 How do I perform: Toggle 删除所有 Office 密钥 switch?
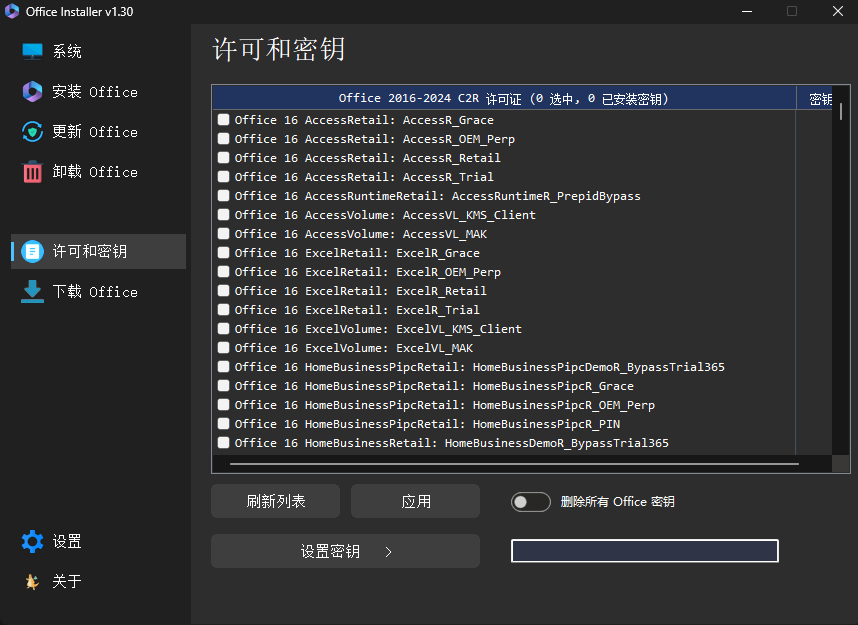[x=530, y=502]
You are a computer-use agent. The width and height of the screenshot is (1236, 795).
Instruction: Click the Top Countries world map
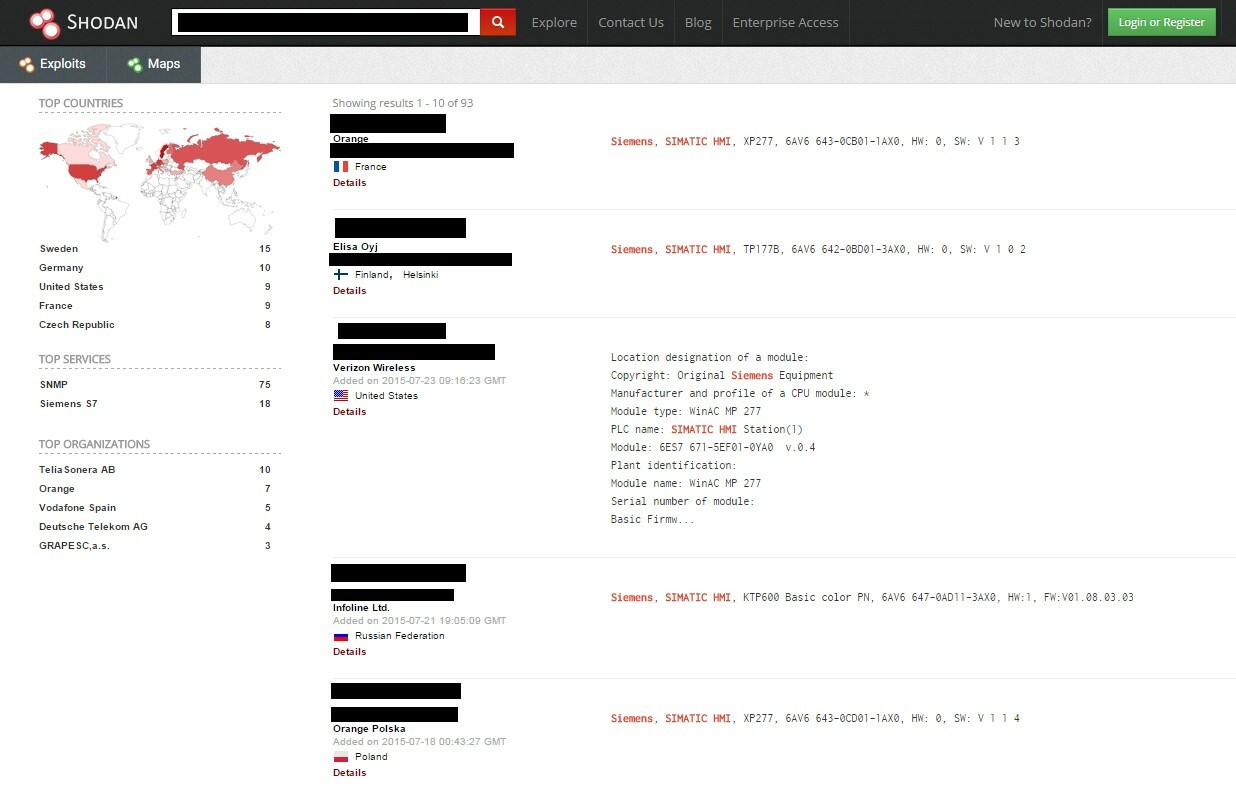[160, 175]
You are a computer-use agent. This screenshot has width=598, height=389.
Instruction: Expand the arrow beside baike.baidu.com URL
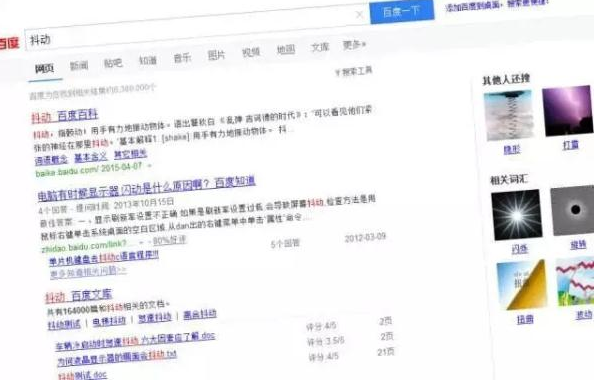pyautogui.click(x=150, y=166)
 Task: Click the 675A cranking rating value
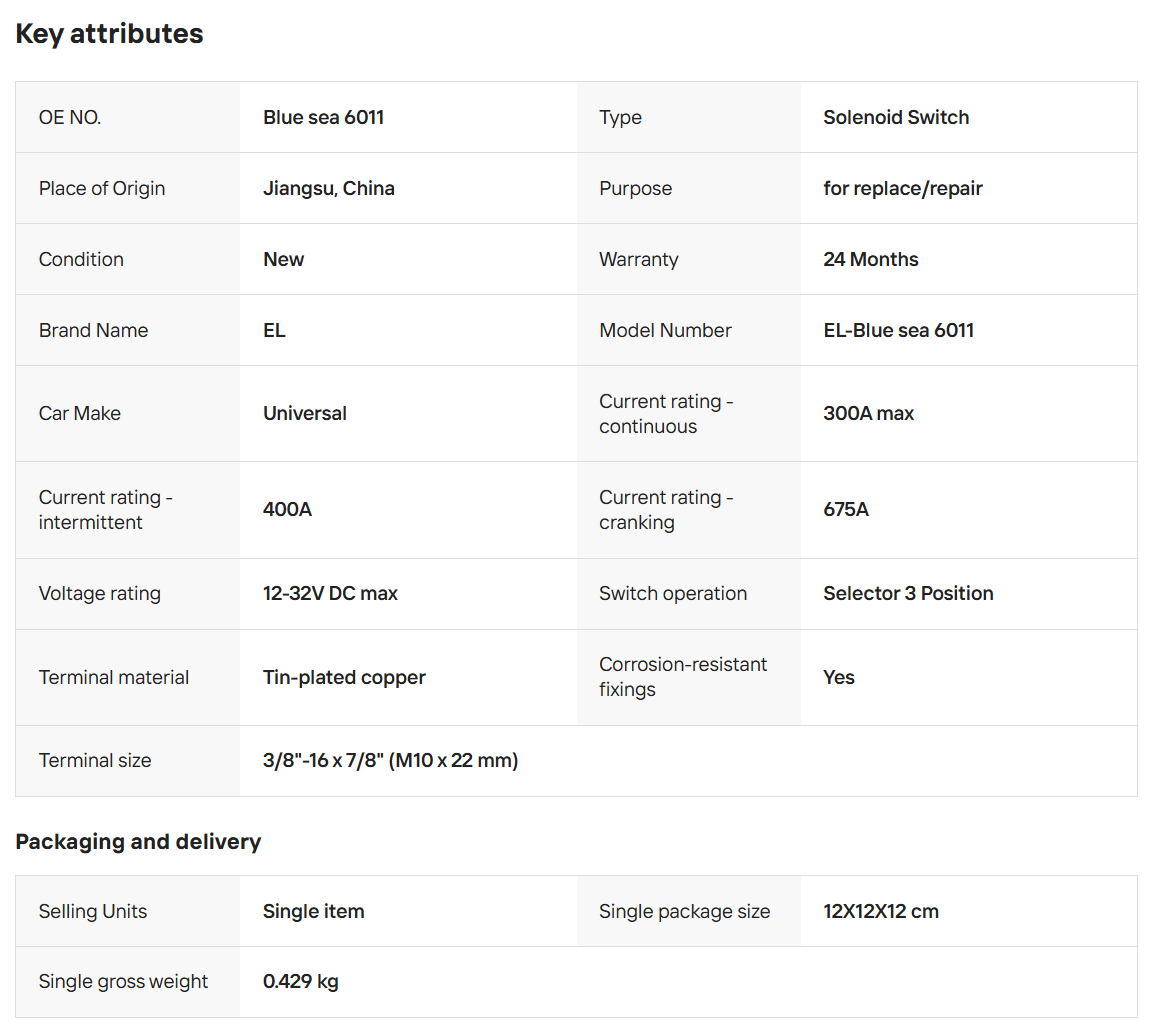[x=845, y=509]
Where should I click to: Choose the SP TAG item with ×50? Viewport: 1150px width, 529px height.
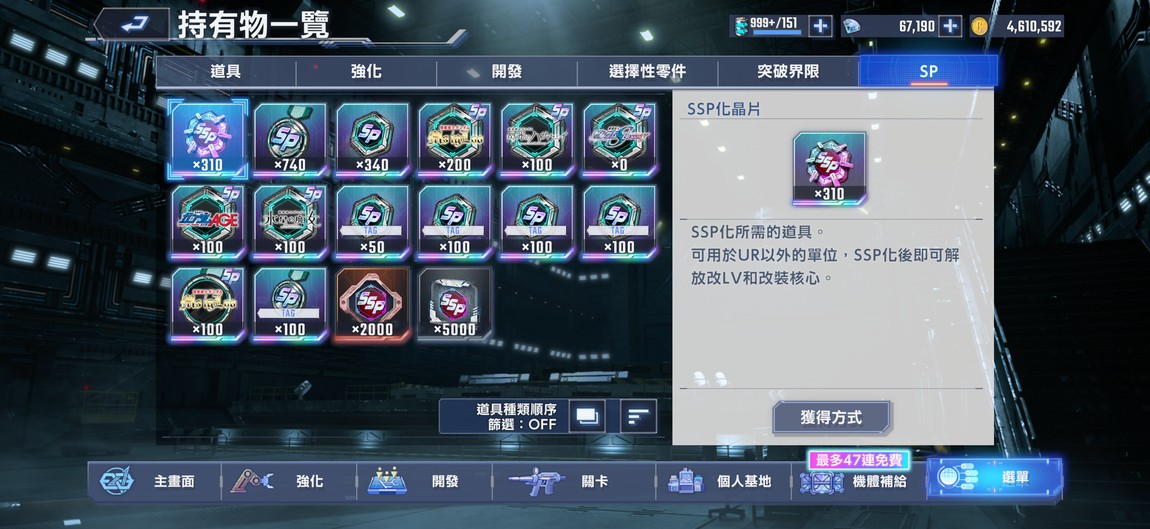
----
= Exercise instructions =
Search the data for "computer". Copy every matching line.

= Response to the exercise =
You are a computer-use agent. The width and height of the screenshot is (1236, 795).
You are a computer-use agent. This screenshot has width=598, height=389.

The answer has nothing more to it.